Washington's white population, which fell dramatically for more than three decades after World War II, appears to be increasing in the 1980s, according to a survey released yesterday by the Greater Washington Research Center.

The survey, conducted by telephone last year, indicates a major upsurge in the number of Hispanics and a continued decrease in the number of blacks, which began around 1970.

As a result of these shifts, the center said, blacks made up 65.6 percent of District residents in mid-1986, down from 70.3 percent reported in the 1980 census. The proportion of whites rose from 26.9 percent to 29.6 percent, while the share comprising people of other races, chiefly Hispanics and Asians, increased from 2.8 percent to 4.8 percent.

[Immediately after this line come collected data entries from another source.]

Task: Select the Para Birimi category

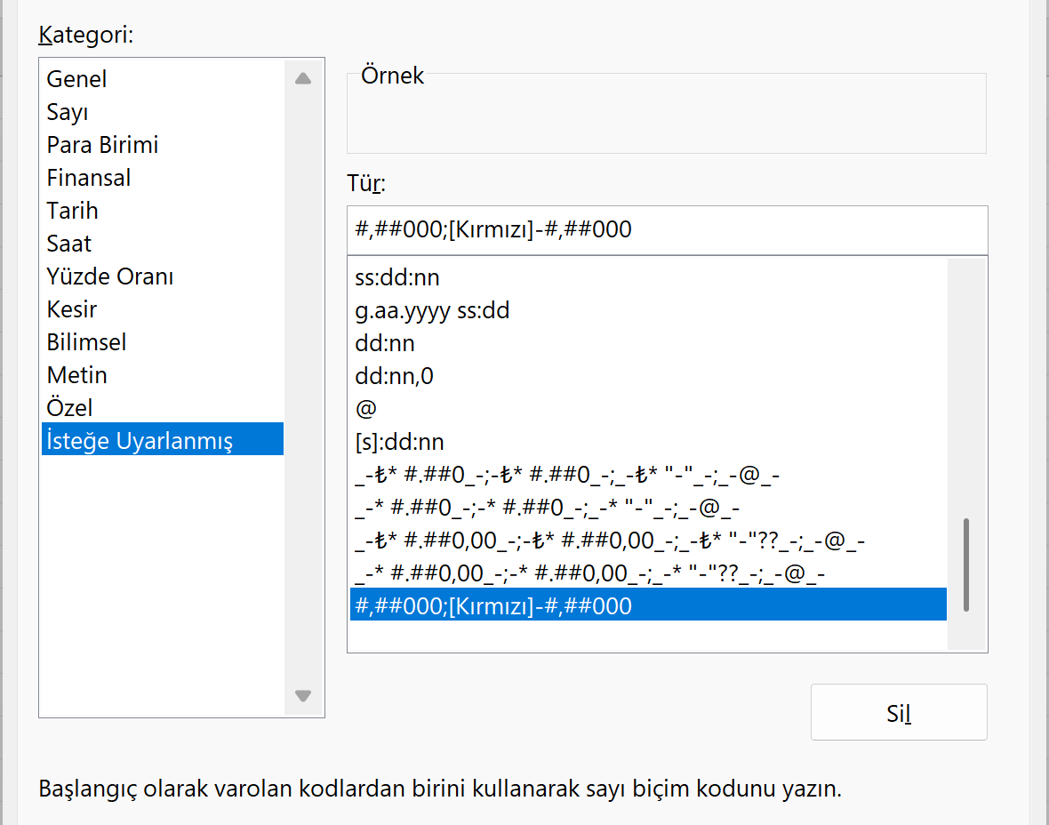Action: click(102, 145)
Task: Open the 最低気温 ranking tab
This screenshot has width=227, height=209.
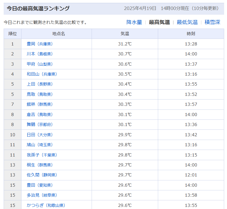Action: click(187, 22)
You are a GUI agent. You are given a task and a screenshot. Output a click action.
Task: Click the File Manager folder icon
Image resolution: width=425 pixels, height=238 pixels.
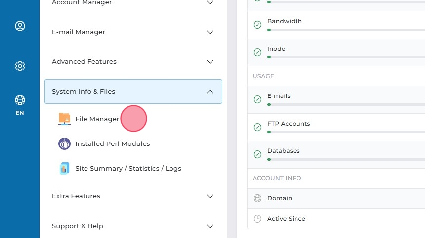pos(64,119)
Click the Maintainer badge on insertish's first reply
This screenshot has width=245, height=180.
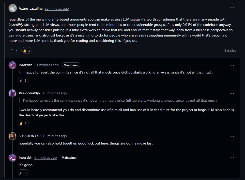point(71,65)
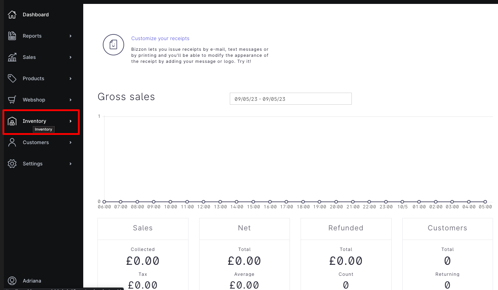Open the Customize your receipts link
The image size is (498, 290).
160,38
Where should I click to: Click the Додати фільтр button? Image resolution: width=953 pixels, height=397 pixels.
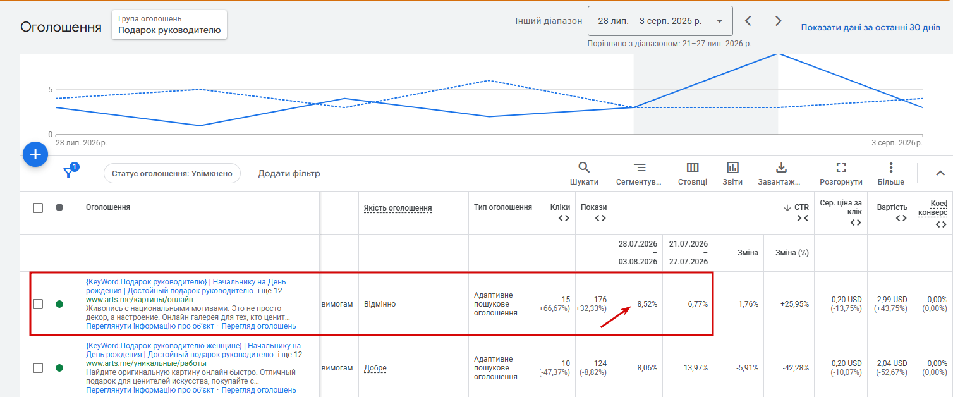point(289,173)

George and Eunice Grier, the demographers who conducted the 6,500-household survey for the research center, estimated that the District's total population last year was 629,200 -- down 1.4 percent from the 1980 census count of 638,333, but slightly above the Census Bureau's 1986 estimate for the District of 626,000.

The proportion of blacks in the District's population reached its peak -- 71.9 percent -- in estimates prepared by the Census Bureau for 1975. The bureau has issued no figures by race for cities or states since 1980, but it is expected to release estimates for 1985 this fall.

Although the research center report shows a continuation of trends that appeared in the 1980 census, David Word, a bureau demographer who is preparing the racial estimates, said that the changes "look too sharp." Word said, "It's hard to believe that the 1990 census count will show that type of population shift. It would be the first time in U.S. history that a major city became considerably less black than it was in the near past."

D.C. government estimates for 1985 show a small increase in the number of whites and a small decrease in the black population, but each is much less than what the Griers report.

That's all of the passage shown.